Extraditions to Rwanda


Until the first ICTR transfer decision, most countries denied Rwanda’s extradition requests. Under international human rights law, the sending country could be held responsible for foreseeable human rights violations of the suspects in Rwanda.


A European Court of Human Rights (ECHR) ruling in October 2011 that the extradition of Sylvere Ahorugeze, a Rwandan genocide suspect arrested in Sweden, would not violate Sweden’s obligations to protect against torture or inhuman treatment, or to avoid complicity in fair trial violations, emboldened governments seeking to extradite suspects to face trial in Rwanda. Prosecutors and judges in extradition cases in various countries cited the ICTR and ECHR decisions as precedents when arguing for extradition. Although many countries have extradited genocide suspects to face trial in Rwanda, some still refuse to do so.

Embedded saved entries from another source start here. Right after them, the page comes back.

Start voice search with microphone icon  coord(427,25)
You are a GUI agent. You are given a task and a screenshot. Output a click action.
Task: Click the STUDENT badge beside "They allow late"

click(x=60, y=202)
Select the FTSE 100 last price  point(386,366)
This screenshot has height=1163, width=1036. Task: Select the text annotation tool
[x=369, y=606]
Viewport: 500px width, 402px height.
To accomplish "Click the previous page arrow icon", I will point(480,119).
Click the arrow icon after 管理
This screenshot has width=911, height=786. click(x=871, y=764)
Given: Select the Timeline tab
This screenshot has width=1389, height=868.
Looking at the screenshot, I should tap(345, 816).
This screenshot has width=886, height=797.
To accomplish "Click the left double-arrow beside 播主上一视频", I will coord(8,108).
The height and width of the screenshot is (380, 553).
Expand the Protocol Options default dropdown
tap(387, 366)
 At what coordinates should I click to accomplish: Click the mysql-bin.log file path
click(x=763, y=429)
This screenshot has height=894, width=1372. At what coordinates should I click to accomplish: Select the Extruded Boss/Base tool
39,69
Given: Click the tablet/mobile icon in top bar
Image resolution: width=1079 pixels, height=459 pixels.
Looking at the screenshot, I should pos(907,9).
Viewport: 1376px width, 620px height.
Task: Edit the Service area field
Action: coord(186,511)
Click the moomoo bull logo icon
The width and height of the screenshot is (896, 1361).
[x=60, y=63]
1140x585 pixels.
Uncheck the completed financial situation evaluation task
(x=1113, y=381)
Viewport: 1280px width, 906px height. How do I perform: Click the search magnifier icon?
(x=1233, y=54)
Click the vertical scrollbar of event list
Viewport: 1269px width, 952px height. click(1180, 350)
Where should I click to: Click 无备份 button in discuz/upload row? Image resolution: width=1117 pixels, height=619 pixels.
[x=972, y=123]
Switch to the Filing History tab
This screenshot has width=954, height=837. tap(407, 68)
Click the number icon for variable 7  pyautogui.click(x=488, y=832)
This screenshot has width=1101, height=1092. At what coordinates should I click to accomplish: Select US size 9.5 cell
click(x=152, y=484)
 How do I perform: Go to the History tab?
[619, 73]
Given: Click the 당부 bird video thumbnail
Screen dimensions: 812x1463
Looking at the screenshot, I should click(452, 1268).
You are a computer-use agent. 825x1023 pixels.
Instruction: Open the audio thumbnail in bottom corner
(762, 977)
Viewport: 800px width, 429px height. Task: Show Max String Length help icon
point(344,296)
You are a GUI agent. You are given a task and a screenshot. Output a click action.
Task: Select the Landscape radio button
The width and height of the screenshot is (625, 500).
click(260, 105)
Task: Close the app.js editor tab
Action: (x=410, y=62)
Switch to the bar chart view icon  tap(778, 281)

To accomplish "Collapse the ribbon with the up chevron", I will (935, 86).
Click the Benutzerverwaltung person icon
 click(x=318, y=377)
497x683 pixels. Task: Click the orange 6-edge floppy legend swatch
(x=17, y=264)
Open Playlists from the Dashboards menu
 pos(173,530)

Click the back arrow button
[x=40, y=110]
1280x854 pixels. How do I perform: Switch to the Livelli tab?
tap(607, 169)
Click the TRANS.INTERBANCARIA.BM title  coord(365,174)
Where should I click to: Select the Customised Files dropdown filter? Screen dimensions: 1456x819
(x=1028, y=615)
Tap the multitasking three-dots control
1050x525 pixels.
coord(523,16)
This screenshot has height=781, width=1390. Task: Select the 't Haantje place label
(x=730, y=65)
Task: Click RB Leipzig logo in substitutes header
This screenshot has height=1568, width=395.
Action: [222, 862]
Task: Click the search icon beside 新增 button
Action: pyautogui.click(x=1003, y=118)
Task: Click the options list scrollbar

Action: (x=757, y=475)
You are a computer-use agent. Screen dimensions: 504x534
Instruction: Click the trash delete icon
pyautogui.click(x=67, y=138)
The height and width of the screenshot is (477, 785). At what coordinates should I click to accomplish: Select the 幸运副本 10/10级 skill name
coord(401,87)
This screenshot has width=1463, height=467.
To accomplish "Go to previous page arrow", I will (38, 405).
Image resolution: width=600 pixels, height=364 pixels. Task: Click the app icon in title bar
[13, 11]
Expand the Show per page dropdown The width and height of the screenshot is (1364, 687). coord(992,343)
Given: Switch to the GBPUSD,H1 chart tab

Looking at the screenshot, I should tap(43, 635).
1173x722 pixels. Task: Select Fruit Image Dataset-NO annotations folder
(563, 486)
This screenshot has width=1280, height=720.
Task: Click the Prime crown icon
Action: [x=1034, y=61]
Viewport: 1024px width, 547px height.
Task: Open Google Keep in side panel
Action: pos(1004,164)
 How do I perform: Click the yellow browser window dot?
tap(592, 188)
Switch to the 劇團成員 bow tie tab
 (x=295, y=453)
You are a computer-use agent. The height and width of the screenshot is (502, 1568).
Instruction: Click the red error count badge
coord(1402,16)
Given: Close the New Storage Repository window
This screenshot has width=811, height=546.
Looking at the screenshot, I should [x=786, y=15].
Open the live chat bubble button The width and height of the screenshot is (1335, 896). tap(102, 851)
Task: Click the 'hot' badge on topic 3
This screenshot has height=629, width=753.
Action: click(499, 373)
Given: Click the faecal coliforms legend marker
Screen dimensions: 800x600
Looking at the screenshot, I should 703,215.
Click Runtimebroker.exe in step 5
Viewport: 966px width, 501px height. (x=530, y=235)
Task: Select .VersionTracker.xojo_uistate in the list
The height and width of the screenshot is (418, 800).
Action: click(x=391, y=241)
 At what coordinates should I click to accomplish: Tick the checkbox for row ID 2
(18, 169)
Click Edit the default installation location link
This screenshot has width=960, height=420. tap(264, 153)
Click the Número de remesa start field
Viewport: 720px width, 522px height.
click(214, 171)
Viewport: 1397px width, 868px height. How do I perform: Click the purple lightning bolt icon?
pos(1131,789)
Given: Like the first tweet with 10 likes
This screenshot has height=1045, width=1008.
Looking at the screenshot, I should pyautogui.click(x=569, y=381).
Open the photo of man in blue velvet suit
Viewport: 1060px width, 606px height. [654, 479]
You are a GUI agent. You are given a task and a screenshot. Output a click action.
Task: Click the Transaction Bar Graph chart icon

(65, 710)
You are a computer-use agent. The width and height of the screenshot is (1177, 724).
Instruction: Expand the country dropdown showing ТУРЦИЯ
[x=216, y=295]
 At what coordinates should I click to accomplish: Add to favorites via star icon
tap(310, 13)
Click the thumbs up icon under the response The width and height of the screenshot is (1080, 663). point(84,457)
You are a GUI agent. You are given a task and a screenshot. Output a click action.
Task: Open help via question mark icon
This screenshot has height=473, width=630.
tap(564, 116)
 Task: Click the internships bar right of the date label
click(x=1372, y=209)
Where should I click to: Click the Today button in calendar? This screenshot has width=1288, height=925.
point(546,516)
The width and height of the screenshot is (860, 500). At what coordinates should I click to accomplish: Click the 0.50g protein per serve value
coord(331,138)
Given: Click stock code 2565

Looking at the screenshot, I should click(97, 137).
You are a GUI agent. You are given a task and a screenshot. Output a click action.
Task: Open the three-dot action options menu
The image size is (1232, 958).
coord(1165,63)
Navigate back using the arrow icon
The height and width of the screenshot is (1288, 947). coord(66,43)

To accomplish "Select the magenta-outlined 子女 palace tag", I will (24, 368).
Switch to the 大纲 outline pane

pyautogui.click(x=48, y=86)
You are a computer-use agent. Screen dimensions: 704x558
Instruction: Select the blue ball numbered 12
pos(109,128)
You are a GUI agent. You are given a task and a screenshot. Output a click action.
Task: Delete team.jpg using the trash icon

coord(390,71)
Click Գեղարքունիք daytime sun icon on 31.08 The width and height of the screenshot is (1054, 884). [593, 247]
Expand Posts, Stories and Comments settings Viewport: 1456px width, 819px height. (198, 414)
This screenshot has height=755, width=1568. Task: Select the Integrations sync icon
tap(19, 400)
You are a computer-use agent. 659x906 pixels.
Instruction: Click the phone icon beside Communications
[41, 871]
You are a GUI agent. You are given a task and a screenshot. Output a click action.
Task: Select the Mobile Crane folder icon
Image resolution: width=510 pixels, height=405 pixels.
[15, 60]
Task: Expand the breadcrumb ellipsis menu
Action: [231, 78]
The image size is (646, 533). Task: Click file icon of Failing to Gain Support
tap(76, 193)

The Rwandan authorities have improved several aspects of the delivery of justice in the last 30 years, a noteworthy achievement given the challenges faced after the genocide. There have also been significant improvements in the functioning of the justice system and in prison conditions. But while the laws have changed considerably, the underlying politicization of the judiciary remains, hindering the full realization of the reforms, and there is still no guarantee of a fair trial in Rwandan courts, especially in politically-sensitive cases.


Rwanda has passed a number of laws that may have been intended to prevent and punish hate speech of the kind that led to the 1994 genocide, but they have led to serious violations of freedom of expression by imposing strict limits on how people can talk about the genocide and other events in and after 1994. Accusations and charges of genocide ideology have been used to silence prominent critics of the government. The government has also manipulated genocide accusations to discredit and target critics and dissidents.


Some countries have extradited suspects to Rwanda despite these concerns. Since the ICTR first transferred a case to Rwanda in 2011, Canada, Denmark, Germany, the Netherlands, Norway, and the United States all have extradited suspects.


Leopold Munyakazi was deported from the US to Rwanda in 2016 on the basis of an international arrest warrant charging him with genocide, conspiracy to commit genocide, and genocide denial. Yet, a leaked 2015 Federal Bureau of Investigations (FBI) report stated that the investigation was “almost certainly” compromised by a Rwandan intelligence agent and cast doubt on the allegations against Munyakazi. A lower court in Rwanda convicted him for direct involvement in the genocide and sentenced him to life in prison in 2017.


Rwanda’s Chamber for International Crimes overturned Munyakazi’s life sentence in July 2018, but upheld a nine-year sentence for genocide denial. On February 18, 2021, the Nyanza High Court Chamber of International and Cross-Border Crimes convicted Munyakazi of new charges of genocide denial, and added another five years to his sentence. The conviction is based on statements he made ahead of the genocide commemorations in April 2017, in Muhanga prison. According to the verdict, Munyakazi said that the genocide was a consequence of the RPF’s attempted invasion of Rwanda in October 1990, and that if President Habyarimana’s plane had not crashed, there would not have been a genocide.


In January 2024, Wenceslas Twagirayezu, a Rwandan with Danish citizenship who was extradited to Rwanda in December 2018, was acquitted of genocide and crimes against humanity during the 1994 genocide. The charges were linked to his suspected role in attacks on Tutsi in the former Gisenyi prefecture in the north. The acquittal of Twagirayezu followed contradictory witness statements and evidence demonstrating he was not in Rwanda at the time of the events he was accused of having been involved in. The prosecution has appealed the acquittal.


In April 2021, Beatrice Munyenyezi was deported to Rwanda by the US after serving a prison term for lying on her naturalization application, and arrested upon arrival in Rwanda. She faces seven charges related to the 1994 genocide, including rape. Her trial is ongoing.